Assignment - List every score that the RAID benchmark post below gives for the Seagate drive pair, with the test each belongs to.

Provided passage -
All of these on a Tibook 667MHz OSX 10.2.8

 

Test one:

2 x 120GB WDigital 2MB cache striped with Apple's RAID through a firewire hub/repeater, utilizing only the inbuilt firewire bus. Score = 60.25

2 x 120GB Seagate 8MB cache striped with Apple's RAID through a firewire hub/repeater, utilizing only the inbuilt firewire bus. Score = 61.47

 

At this point I installed the 10.2.8 'fix-up' that Apple released after the first 10.2.8 was withdrawn after I'd installed it.

 

Test two:

2 x 120GB WDigital 2MB cache striped with Apple's RAID through a firewire hub/repeater, utilizing only the inbuilt firewire bus, but with a second bus (PCMCIA cardbus firewire) plugged in and empty. Score = 78.49

2 x 120GB Seagate 8MB cache striped with Apple's RAID through a firewire hub/repeater, utilizing only the inbuilt firewire bus, but with a second bus (PCMCIA cardbus firewire) plugged in and empty. Score = 79.68

 

Test three:

2 x 120GB WDigital 2MB cache striped with Apple's RAID through a firewire hub/repeater, utilizing the inbuilt firewire bus and a second bus (PCMCIA cardbus firewire). Score = 91.7

2 x 120GB Seagate 8MB cache striped with Apple's RAID through a firewire hub/repeater, utilizing only the inbuilt firewire buss, but with a second bus (PCMCIA cardbus firewire) plugged in and empty. Score = 81.82

 

Test four:

2 x 120GB WDigital 2MB cache striped with Apple's RAID through a firewire hub/repeater, utilizing the inbuilt firewire bus and a second bus (PCMCIA cardbus firewire). Score = 91.51

2 x 120GB Seagate 8MB cache striped with Apple's RAID through a firewire hub/repeater, utilizing the inbuilt firewire bus and a second bus (PCMCIA cardbus firewire). Score = 92.21

 

It would seem that a combination of the 10.2.8 'fix-up' and the second bus (utilized and not) gives me the results I was originally after.

Available data -
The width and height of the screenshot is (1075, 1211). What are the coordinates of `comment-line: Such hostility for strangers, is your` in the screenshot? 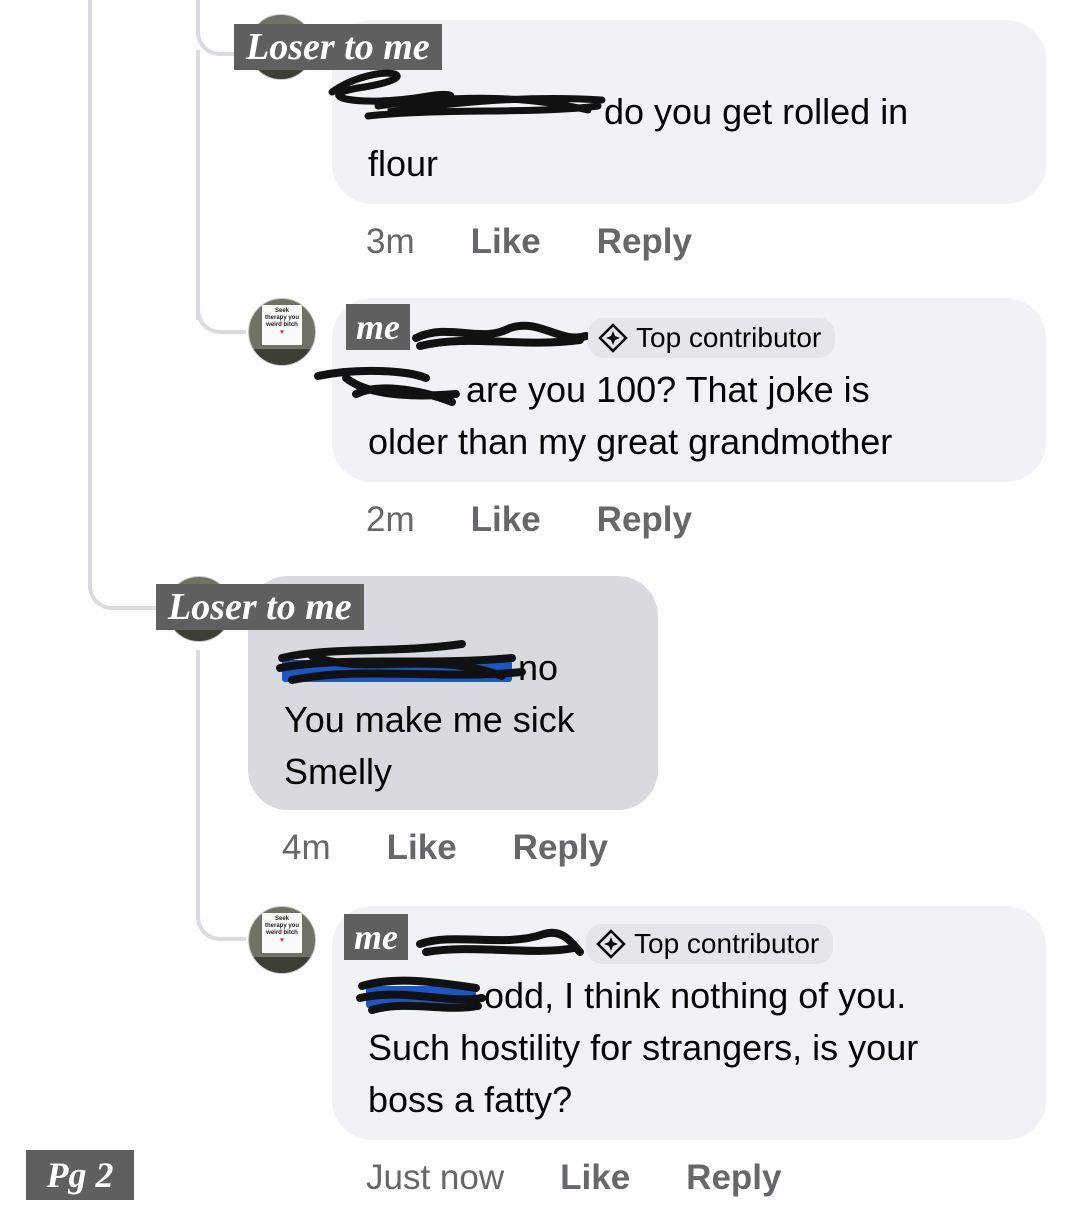 It's located at (644, 1048).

Task answer -
Test one: 61.47
Test two: 79.68
Test three: 81.82
Test four: 92.21